The King of QUEENS
Episode Twenty - Driving Reign
Guest Starring: Sam McMurray as Supervisor O'Boyle, Jimmy Shubert as Jimmy
Original Air Date: April 14, 2003
CLOTHES ENCOUNTER>>
Summary
Transcript
Carrie: Hey Dad.
Arthur: Kids, I've made the most incredible discovery.
Doug: What? That I can't see Sports Center through you?...
Carrie: Hey Dad.
Arthur: Kids, I've made the most incredible discovery.
Doug: What? That I can't see Sports Center through you?
Arthur: No, this. I stumbled on a little slice of heaven called the Dollar Store. Guess how much I paid for this?
Carrie: I don't know. How much?
Arthur: A dollar!
Carrie: Wow! Not sure you needed the Jerry curl, though.
Arthur: For a dollar? How could I not need it? I'm telling you, Douglas. You should go there. The prices are unbeatable!
Doug: Mm. Unless you go down to the Ninety-nine Cent Store.
Arthur: The what?
Doug: The Ninety-nine Cent Store, it's like the Dollar Store, only everything is a penny cheaper.

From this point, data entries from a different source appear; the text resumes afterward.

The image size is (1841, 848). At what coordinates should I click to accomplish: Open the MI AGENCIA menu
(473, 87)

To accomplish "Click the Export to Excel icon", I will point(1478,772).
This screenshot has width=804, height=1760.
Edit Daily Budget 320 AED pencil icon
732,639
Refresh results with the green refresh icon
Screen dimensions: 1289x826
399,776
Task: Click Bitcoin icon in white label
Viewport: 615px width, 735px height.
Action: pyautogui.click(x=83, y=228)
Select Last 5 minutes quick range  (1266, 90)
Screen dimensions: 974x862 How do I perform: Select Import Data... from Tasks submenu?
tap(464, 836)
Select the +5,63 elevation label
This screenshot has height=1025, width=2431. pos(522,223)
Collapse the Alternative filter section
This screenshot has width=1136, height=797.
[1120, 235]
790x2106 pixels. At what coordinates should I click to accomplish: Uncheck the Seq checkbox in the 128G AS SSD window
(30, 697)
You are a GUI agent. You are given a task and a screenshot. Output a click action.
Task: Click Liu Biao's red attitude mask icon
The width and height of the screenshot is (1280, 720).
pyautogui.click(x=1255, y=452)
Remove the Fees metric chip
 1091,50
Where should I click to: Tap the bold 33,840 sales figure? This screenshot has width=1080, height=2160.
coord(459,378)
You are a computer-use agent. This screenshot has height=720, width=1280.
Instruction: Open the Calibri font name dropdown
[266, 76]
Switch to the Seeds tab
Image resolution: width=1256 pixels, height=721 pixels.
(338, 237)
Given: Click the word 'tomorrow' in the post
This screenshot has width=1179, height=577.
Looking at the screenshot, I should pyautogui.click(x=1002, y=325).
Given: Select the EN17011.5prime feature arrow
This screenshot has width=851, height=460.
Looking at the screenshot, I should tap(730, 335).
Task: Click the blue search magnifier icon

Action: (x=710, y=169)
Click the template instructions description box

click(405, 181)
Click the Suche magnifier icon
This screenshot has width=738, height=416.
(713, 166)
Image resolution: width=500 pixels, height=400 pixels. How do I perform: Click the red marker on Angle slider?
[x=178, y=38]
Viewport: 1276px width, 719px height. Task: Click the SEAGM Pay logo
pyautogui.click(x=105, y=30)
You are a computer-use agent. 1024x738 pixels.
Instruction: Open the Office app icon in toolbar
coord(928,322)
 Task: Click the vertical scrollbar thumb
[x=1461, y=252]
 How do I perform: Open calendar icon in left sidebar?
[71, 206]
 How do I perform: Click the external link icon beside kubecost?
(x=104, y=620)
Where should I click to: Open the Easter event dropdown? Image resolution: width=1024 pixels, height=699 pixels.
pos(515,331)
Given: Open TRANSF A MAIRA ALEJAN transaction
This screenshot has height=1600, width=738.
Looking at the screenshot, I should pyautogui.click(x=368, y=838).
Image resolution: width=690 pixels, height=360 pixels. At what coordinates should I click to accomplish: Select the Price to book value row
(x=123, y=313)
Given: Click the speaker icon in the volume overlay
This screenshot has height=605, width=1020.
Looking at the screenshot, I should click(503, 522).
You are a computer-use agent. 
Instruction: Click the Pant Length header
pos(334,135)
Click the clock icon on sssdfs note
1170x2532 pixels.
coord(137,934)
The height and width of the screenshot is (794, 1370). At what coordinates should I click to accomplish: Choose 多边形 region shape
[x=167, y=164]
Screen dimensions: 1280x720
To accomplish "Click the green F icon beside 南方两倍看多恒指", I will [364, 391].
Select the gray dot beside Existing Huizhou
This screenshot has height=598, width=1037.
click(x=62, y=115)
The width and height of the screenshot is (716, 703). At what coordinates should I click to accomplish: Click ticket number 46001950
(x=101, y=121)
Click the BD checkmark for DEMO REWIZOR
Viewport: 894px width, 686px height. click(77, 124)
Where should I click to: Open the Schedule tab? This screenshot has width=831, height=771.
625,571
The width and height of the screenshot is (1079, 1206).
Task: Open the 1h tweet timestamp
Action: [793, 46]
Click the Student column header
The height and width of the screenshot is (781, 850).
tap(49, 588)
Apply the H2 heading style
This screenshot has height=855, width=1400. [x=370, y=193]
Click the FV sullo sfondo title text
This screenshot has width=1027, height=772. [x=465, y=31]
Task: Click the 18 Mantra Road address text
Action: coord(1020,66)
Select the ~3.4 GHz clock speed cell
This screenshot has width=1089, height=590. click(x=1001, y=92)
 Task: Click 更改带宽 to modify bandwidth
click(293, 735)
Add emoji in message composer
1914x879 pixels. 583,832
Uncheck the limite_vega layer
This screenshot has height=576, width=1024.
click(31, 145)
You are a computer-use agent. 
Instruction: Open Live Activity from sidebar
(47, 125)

Arthur: Those bastards saw me coming a mile away!!
Doug: That was fun.
OPENING CREDITS
Doug is at work.
Doug: OK, boys. Breakfast is served.
Jimmy: Thought you were going to Dunkin' Donuts.
Doug: Change in plans. Lin Garden is now open twenty-four, seven.
Deacon: OK, just because a restaurant is open twenty-four hours a day, doesn't mean you have to eat there twenty-four hours a day.
Doug: That's exactly what it means.
Deacon: Aw, how sad is that? All those loaders going after the one open driver spot.
Doug: Look at them filling out their applications. They're adorable. I just want to squeeze them, you know?
Deacon: Hey look. Your cousin Danny is grabbing an application.
Doug: Oh crap.
Deacon: What?
Doug: Now he's going to be all over me to help him out, and write him a letter of recommendation.
Danny: Hey buddy!
Doug: Hey! What the heck is all this soy sauce? This is crazy. I got to go back.
Danny: What? There's a ton of soy sauce right here.
Doug: Yeah, I know. That's what I'm saying. There's too much. I got to bring some back.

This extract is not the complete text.